CBDT May Not Extend ESOP Tax Concessions To All Startups Under DPIIT

CBDT said it is however open to broadening the scope of beneficiaries

Many industry members have raised concerns about ESOP tax deferment rules

The views of all companies are reportedly being reviewed and the final decision is expected in a week

The Central Board of Direct Taxes (CBDT) has reportedly rejected the proposal from various stakeholders to extend tax concessions on employee stock options (ESOPs) to all startups registered with it.

Announcing Union Budget 2020, finance minister Nirmala Sitharaman had said that taxation on ESOPs for employees would be deferred from the time of exercise to up to five years or till they leave the company or when they sell their shares, whichever is earlier.

ESOP buybacks, a relatively recent phenomenon with startups, started in 2018 when Flipkart announced a 100% buyback option of vested ESOPs. Many startups followed suit and chose ESOPs to reduce attrition rates and increase employee investment in the company’s growth.

While on the day of budget, ESOP tax deferment was looked at as a win for startups, later many industry members started raising concerns.

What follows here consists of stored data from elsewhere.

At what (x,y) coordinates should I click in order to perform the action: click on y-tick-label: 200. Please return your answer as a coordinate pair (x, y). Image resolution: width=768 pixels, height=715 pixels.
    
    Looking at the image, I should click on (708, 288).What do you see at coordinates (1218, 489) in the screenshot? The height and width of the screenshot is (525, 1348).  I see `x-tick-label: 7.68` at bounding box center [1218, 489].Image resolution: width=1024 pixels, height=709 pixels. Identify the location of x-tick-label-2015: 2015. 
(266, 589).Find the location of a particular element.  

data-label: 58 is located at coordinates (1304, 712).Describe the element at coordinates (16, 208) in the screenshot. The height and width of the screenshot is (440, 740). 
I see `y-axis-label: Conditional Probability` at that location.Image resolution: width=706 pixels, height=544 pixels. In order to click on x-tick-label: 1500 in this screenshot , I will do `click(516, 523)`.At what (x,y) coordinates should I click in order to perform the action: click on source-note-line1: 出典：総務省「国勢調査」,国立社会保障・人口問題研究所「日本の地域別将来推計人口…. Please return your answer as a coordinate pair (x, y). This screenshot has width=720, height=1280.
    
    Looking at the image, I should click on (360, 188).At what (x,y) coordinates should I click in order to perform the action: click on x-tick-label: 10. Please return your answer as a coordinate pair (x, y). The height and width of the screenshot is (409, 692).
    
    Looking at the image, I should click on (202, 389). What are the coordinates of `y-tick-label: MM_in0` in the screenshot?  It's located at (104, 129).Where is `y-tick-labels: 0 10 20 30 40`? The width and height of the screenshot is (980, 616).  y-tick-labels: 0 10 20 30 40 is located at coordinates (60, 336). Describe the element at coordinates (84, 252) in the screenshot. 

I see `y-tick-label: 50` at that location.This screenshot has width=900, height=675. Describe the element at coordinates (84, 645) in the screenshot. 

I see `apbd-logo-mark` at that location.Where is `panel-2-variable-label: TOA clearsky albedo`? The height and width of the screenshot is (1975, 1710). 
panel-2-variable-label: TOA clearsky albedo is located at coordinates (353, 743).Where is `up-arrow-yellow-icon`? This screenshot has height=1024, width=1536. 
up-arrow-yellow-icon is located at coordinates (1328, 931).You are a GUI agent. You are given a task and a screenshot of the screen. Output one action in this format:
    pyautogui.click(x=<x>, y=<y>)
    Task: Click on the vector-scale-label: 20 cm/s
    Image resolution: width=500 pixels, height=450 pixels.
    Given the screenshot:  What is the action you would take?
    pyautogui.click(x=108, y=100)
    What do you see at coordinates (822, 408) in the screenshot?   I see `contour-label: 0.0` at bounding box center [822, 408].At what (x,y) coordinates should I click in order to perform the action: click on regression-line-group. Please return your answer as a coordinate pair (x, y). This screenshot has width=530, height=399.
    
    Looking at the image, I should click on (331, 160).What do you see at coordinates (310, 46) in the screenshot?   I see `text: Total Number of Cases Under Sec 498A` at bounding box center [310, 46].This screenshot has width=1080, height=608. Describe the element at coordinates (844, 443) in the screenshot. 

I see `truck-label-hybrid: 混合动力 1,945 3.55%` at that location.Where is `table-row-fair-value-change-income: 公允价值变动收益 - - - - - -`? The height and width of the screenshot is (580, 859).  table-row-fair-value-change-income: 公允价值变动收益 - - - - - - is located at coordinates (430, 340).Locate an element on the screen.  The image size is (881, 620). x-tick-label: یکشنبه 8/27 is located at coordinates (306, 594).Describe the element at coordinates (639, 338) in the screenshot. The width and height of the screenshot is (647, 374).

They said that the proposal cannot be enjoyed by the majority of startups as it is only applicable to startups incorporated after April 2016.

The department for promotion of industry and internal trade (DPIIT) had backed startups and requested an extension of concessions to all startups registered with it. Rejecting the demand, the CBDT said that it is mulling changes to the inter-ministerial board (IMB) framework that grants exemptions to startups under Section 80-IAC.

The move is expected to broaden the scope of beneficiaries. “The DPIIT pushed hard, but the CBDT pushed back even harder,” unidentified sources were quoted as saying by ET.

DPIIT has over 28K active firms in its portfolio. However, as per the current proposal, this rule can only be beneficial to a few hundred startups. “(The CBDT) said the IMB mechanism is not going away, but they’re open to making changes to the framework, which will likely be sent over sometime this week,” added the sources.

“ESOP is a classic example of well-intentioned but badly-designed government policies. While the FM has been gracious to look into the issue, it is an unworkable scheme,” former Infosys CFO and Aarin Capital partner Mohandas Pai had said earlier.

Indian Private Equity & Venture Capital Association (IVCA), Indian Angel Network, Nasscom, CII and few other groups have approached the government with their concerns. “The scope of this exemption should be expanded to enable any startup incorporated within the last 10 years to be eligible for this, similar to the angel tax exemption,” community platform LocalCircles was quoted as saying by ET, in a letter to CBDT.

The views of all companies are reportedly being reviewed and the final decision is expected in a week. “The Esop changes being restricted to such a small fraction of Indian startups does a huge disservice to Indian entrepreneurship and India runs the risk of becoming a land of subsidiaries if we don’t align our taxation to the global best,” Siddarth Pai, founding partner at 3one4 Capital told ET.